Maria Clara vai para casa sete anos após nascer no HCM de Rio Preto
Finalmente recuperada, a pequena Maria Clara deixa o HCM, onde esteve desde o nascimento, e vai morar em casa com a família, em Guapiaçu

Após sete anos vivendo entre leitos, corredores e cuidados intensivos, o momento que parecia distante finalmente chegou.

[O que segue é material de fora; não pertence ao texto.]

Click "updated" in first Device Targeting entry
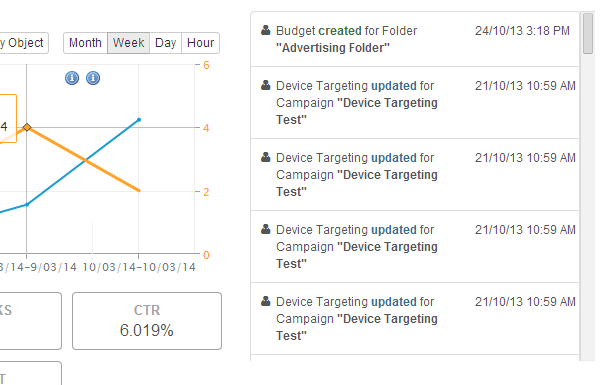 (394, 86)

Na manhã desta terça-feira, 2 de junho, a pequena Maria Clara atravessou as portas do Hospital da Criança e Maternidade (HCM) de Rio Preto pela primeira vez, não para realizar exames ou tratamentos, mas para começar uma nova etapa de sua história: a vida em casa, em Guapiaçu.

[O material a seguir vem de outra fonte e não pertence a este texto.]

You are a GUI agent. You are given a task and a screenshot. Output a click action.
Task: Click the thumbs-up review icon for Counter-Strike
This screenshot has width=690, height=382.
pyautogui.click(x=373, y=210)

Cercada pelos pais e por profissionais que acompanharam sua trajetória desde o nascimento, a menina, que convive com a rara síndrome do intestino curto, recebeu alta médica após passar toda a infância dentro do hospital, transformando um sonho, compartilhado por familiares e equipes de saúde, em realidade.

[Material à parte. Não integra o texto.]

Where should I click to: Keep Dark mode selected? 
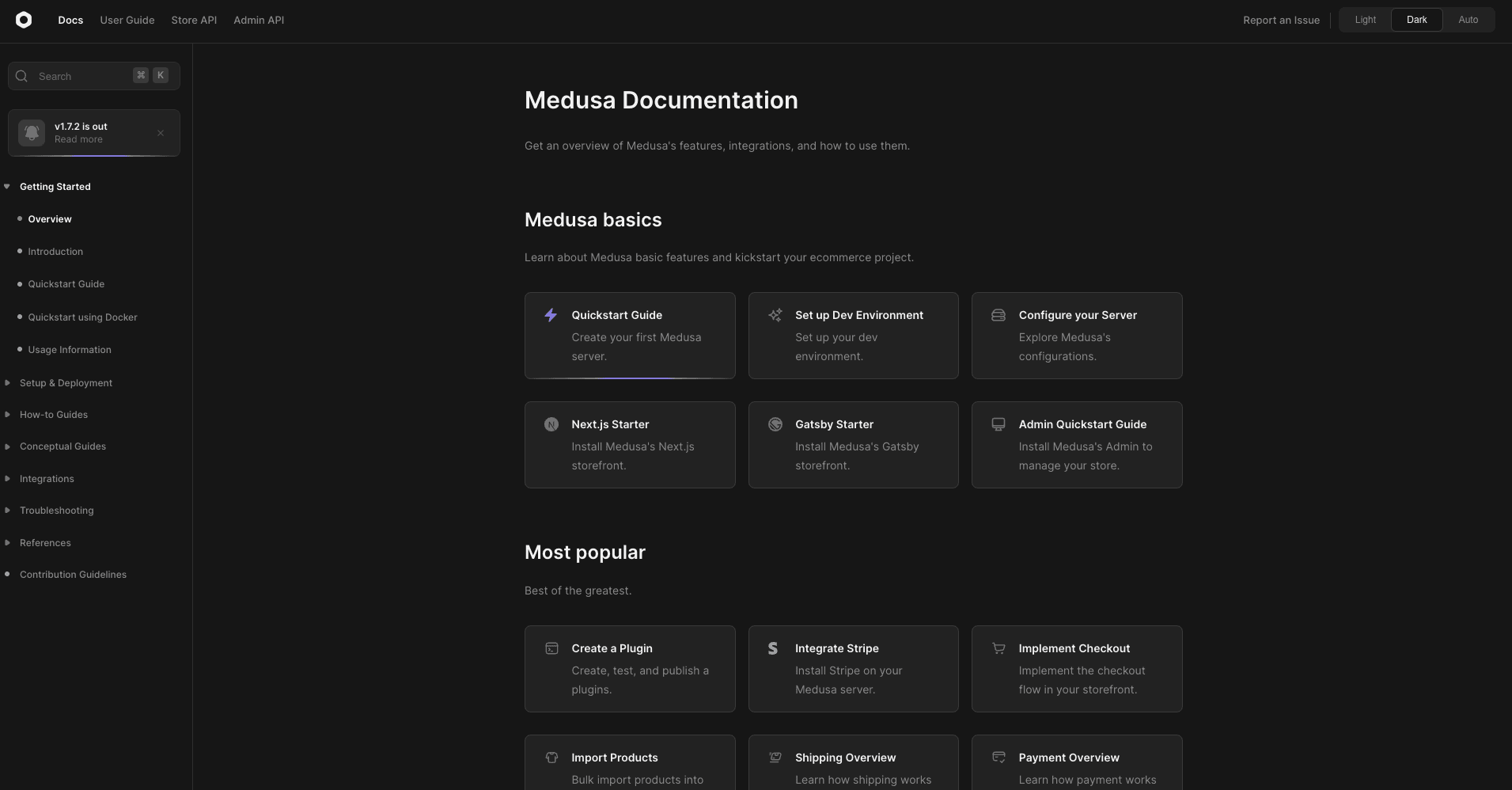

“Eu, como mãe, sempre acreditei que esse dia iria chegar. Mesmo quando os médicos disseram que Maria Clara poderia morar no hospital, no meu coração eu dizia: ela vai sair”, emociona-se a mãe, Angélica Priscila de Oliveira.
A dona de casa teve uma gestação gemelar de alto risco e as filhas Maria Clara e Maria Emanueli nasceram prematuras, em 14 de março de 2019. Foi na UTI Neonatal que Maria Clara recebeu diagnóstico da síndrome do intestino curto.
Segundo Mariana Napolitano, gastroenterologista pediátrica, trata-se de uma condição em que o intestino, reduzido em função de uma malformação congênita, tem sua função prejudicada, impactando na absorção de líquidos, vitaminas e nutrientes suficientes para manter a saúde e o desenvolvimento do organismo.
“Uma parte do intestino dela não se desenvolveu e isso fez com que ela precisasse de uma cirurgia logo no período neonatal, seguida de outras intervenções ao longo dos anos. Nesse período todo, ela recebeu uma nutrição pré-digerida direto na veia para conseguir crescer e se desenvolver. A questão da reabilitação intestinal depende de como o intestino e o organismo da criança se comportam. O mais habitual é que a gente não precise de um tempo tão prolongado de internação para reabilitar o intestino, mas o caso da Maria era extremamente grave”, explica a especialista.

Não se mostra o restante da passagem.